Overnight river cruises stage comeback as American Queen sails againJun 25, 2012 02:27 PM
(Photo courtesy Great American Steamboat Co.)
American Queen is the largest riverboat ever built. Great American Steamboat Co. has refurbished the 418-foot vessel, and cruises were scheduled to resume in April.
The return of the refurbished American Queen sternwheeler to the U.S. inland waterways system marks a major milestone in the rebirth of the American river cruising industry.
American Queen was scheduled to return to overnight cruises on the Ohio and Mississippi rivers in April after a $6 million refit at three Bollinger shipyards. The 418-foot boat was laid up in 2008 in the custody of the U.S. Maritime Administration (MarAd) after the shutdown of its previous owner, Majestic America Line. American Queen was built with MarAd loan guarantees, and the agency took over the vessel when the owners ceased operations.
In summer 2011, Great American Steamboat Co. (GASC) bought the vessel for $15.5 million from MarAd.

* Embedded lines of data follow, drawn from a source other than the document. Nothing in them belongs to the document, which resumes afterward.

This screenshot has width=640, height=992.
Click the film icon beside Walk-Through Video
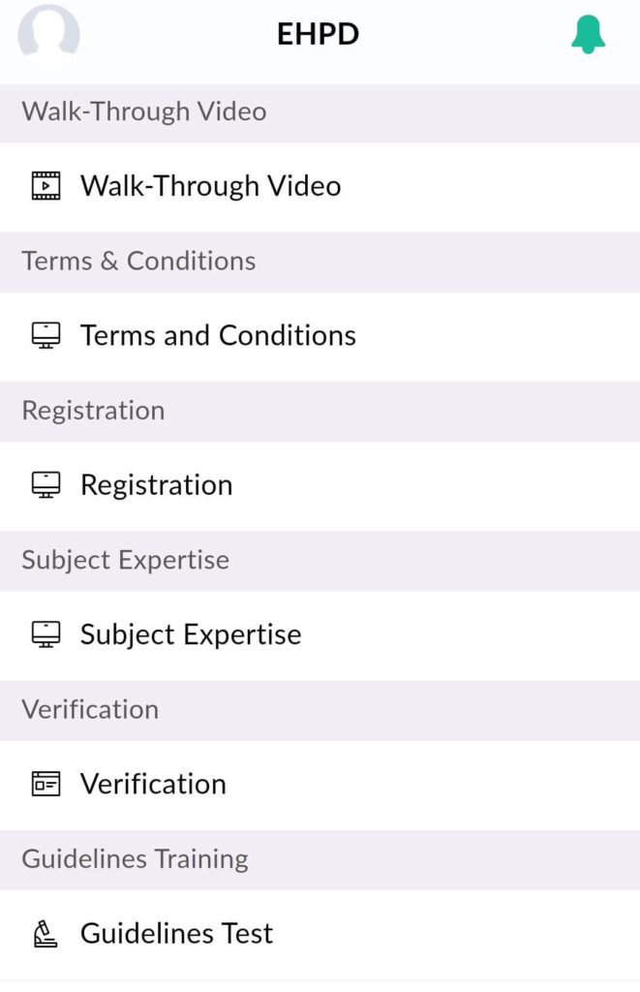pos(46,186)
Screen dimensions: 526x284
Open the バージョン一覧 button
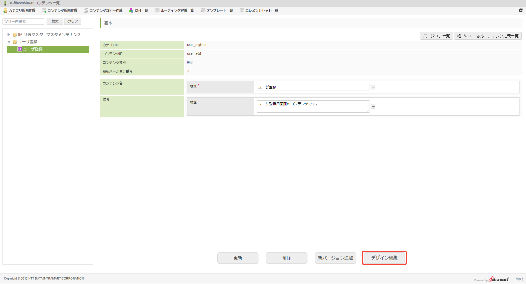(436, 36)
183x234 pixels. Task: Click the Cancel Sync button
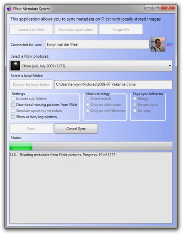click(76, 129)
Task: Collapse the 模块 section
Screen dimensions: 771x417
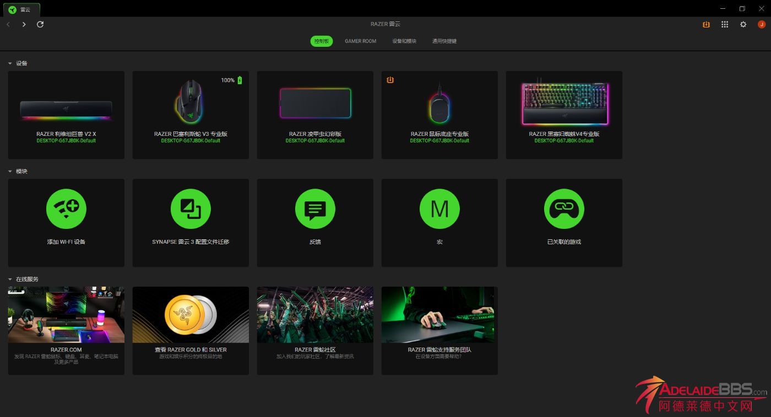Action: (x=10, y=171)
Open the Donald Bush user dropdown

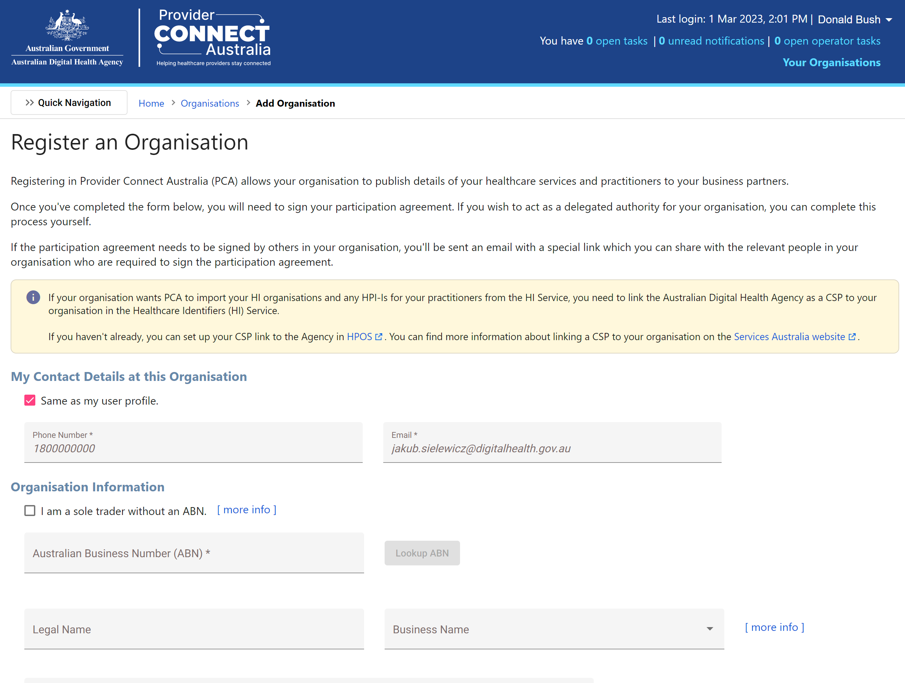coord(855,19)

GASC is a subsidiary of HMS Global Maritime, a New Albany, Ind.-based operator of ferries and government vessels.
American Queen is the first vessel HMS will own and operate, according to John Waggoner, president and chief executive of HMS. Based on the acquisition and refit cost, Waggoner pegged American Queen as a sound investment.
“We’ll have about $21 million in a boat with a replacement cost of $100 million,” he said.
Built in 1995 at McDermott Shipyard, American Queen was the largest, most opulent sternwheel river cruiser ever constructed. At 3,707 gross tons, American Queen can accommodate 436 passengers in its 222 staterooms. Waggoner noted that it is the second largest U.S.-flag cruise ship in operation.
The company said it was hiring 40 professional licensed mariners to operate a full schedule of cruiser operations. At a job fair in Memphis, Tenn., for the hotel operations, more than 2,600 people applied for 300 open positions. The on-duty crew roster will be about 172, with a four-to-six-weeks-on, two-weeks-off rotation.
Returning the vessel to service required refurbishing gear that had gone bad and updating the hotel plans to modern standards, according to GASC’s Tim Rubacky, senior vice president of sales, marketing and product development.
“In the 12 years prior to lay-up, the vessel had not yet gone through a life-cycle overhaul, plus the years of dehumidification dried out rubber seals and gaskets,” he said.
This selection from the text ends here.